Segundo informações divulgadas pelo próprio hospital, em 2023 ocorreu um erro considerado gravíssimo durante uma cirurgia endoscópica pediátrica, quando um médico retirou, por engano, o rim saudável de um paciente. O caso só veio a público após auditorias internas. Já em 2025, outro episódio chocou autoridades e familiares: um paciente morreu durante um procedimento cirúrgico semelhante.

As irregularidades não se limitaram a esses casos. Em dezembro, foi identificado que um médico utilizou um medicamento de forma incorreta após interpretar erroneamente sua eficácia, aplicando-o durante uma cirurgia. Diante da sucessão de falhas técnicas e de sérias preocupações éticas, a direção decidiu suspender todas as cirurgias pediátricas a partir de 9 de dezembro.
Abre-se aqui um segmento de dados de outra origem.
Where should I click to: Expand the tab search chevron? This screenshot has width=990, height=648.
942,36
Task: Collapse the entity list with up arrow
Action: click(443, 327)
Em nota, o hospital informou que está encaminhando pacientes para outras unidades médicas. No entanto, em casos considerados excepcionais — como cirurgias de alta complexidade, em que a transferência poderia representar risco ainda maior — alguns procedimentos continuaram sendo realizados. Até o dia 27, três cirurgias ainda ocorreram na própria instituição.

Apesar da imagem internacional de excelência atribuída ao sistema de saúde japonês, especialistas e profissionais da área alertam que erros médicos no país são mais frequentes do que se costuma divulgar. A diferença, segundo críticos, está na baixa transparência e na dificuldade de acesso a informações detalhadas sobre falhas e responsabilizações.

O jornalista Beto Nagaki, que atualmente está no Brasil produzindo uma série de reportagens sobre diversos temas — incluindo uma comparação entre o sistema de saúde japonês e o SUS (Sistema Único de Saúde) — esteve recentemente em Botucatu (SP), onde visitou o Hospital das Clínicas da Unesp, em Rubião Júnior, considerado um dos maiores e mais importantes hospitais universitários da América Latina. A experiência reacendeu reflexões sobre segurança médica.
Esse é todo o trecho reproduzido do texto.